-clause 42(d) of the Bill provides that a surveillance warrant is not required in relation to the observation and recording of private activity in the curtilage of private premises provided that the observation is for less than 3 hours in any 24 hour period. Bell Gully questions the appropriateness of this warrant-free period.
The above from a submission on the ‘Search and Surveillance Bill’, an extraordinary bill which seems to extend Police powers across a whole raft of government agencies including, most amusingly, the Meat Industry board. The government seems to be defending this by saying that a) this bill is nothing new and was under development under the previous government, and b) it is not new law, it is merely a codification of existing powers.
I have no reason to doubt the assumptions of a & b but I see no reason why a & b add up to a compelling reason to be enacting this Bill….rather they’d seem to represent a good argument to do away with existing law and curb some of the powers of some of these government agencies rather than codify them further.

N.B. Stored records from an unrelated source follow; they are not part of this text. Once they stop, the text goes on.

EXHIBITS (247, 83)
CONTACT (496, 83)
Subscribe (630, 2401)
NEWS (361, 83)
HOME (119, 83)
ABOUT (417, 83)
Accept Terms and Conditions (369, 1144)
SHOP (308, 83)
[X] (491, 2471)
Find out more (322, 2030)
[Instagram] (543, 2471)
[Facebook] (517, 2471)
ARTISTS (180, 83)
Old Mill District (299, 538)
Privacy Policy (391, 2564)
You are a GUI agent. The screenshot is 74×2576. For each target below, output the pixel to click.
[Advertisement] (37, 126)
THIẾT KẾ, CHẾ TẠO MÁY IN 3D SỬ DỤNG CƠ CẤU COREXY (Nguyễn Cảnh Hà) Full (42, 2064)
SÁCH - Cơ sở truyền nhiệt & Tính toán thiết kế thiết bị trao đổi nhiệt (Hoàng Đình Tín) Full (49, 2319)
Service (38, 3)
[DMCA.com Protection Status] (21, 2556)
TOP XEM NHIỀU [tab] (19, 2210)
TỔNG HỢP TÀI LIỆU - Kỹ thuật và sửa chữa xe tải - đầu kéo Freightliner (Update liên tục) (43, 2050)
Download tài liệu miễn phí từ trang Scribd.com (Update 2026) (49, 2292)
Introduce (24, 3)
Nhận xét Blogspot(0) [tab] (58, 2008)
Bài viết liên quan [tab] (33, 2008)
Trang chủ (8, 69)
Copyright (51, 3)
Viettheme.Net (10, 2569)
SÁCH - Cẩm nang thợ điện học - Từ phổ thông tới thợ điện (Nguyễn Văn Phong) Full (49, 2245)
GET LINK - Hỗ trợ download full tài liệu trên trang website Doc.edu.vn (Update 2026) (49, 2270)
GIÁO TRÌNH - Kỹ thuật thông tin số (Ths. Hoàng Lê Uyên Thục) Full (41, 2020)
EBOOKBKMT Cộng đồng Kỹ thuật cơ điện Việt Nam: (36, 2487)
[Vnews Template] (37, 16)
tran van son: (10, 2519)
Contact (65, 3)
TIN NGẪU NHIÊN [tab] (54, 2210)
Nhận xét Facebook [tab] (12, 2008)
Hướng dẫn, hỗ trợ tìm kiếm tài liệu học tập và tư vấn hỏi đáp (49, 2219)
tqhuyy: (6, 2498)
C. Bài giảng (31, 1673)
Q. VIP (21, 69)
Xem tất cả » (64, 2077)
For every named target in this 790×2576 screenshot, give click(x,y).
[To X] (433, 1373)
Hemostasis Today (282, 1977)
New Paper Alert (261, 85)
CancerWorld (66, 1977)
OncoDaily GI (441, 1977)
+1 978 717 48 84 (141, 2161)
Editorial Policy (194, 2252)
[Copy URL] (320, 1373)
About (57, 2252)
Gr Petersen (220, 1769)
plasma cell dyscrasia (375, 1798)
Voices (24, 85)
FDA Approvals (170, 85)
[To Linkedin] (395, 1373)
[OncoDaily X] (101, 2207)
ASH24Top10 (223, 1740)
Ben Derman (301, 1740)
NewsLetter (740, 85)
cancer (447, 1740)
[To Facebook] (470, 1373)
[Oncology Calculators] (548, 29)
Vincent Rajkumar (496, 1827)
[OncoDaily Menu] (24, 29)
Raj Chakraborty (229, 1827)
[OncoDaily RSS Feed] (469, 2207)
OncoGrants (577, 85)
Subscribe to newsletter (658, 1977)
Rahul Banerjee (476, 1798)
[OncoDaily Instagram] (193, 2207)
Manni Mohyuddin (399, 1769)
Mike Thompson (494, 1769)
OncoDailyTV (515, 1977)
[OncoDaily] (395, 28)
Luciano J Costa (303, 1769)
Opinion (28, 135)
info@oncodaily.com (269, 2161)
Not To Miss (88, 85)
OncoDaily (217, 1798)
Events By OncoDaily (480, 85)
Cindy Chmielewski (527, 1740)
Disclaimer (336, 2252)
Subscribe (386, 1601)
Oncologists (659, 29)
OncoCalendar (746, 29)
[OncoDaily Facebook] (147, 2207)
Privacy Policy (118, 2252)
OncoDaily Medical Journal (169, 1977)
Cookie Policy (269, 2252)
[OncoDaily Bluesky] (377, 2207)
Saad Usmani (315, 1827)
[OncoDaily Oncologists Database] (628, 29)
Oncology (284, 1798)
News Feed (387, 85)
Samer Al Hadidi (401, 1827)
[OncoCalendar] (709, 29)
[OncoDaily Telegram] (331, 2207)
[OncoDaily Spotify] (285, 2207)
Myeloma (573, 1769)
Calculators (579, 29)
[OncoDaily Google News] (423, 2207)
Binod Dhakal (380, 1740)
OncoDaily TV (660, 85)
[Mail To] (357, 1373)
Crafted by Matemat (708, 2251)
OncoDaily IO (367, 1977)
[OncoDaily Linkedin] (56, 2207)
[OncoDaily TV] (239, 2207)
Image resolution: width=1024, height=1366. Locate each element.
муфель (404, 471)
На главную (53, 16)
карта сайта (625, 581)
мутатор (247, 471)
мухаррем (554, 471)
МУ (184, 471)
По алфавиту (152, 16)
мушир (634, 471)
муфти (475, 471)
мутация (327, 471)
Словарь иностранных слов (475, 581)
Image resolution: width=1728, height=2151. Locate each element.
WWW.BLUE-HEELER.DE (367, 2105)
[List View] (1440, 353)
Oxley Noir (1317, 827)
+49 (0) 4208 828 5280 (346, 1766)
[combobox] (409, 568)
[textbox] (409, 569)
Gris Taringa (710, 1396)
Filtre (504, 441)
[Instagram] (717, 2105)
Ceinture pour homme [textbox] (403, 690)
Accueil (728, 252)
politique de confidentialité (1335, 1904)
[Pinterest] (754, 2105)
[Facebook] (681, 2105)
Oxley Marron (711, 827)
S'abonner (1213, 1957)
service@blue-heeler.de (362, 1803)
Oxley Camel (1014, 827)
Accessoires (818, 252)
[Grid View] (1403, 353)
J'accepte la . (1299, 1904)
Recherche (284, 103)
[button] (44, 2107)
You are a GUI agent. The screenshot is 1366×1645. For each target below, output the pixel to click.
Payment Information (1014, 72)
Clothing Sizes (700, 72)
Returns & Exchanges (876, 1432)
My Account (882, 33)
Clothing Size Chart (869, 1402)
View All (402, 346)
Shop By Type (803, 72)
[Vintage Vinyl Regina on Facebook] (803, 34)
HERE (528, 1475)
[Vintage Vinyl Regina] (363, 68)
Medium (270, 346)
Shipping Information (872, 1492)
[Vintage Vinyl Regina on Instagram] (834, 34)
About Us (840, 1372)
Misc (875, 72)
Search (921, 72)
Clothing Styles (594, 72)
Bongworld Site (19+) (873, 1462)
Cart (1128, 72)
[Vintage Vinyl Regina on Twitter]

It’s questionable whether even the Police should have some of these powers, but regardless giving these powers to non-police agencies would be even worse:
-non-Police agencies do not have the checks and balances that exist in the Police culture of supervision, training and discipline, which constrain the misuse of surveillance powers. We share these reservations and suggest that the power to obtain surveillance warrants should only be granted where there is sufficient justification and robust supervision and training to minimise misuse. As we set out below, we do not consider that there is justification for extending this power to non-Police agencies.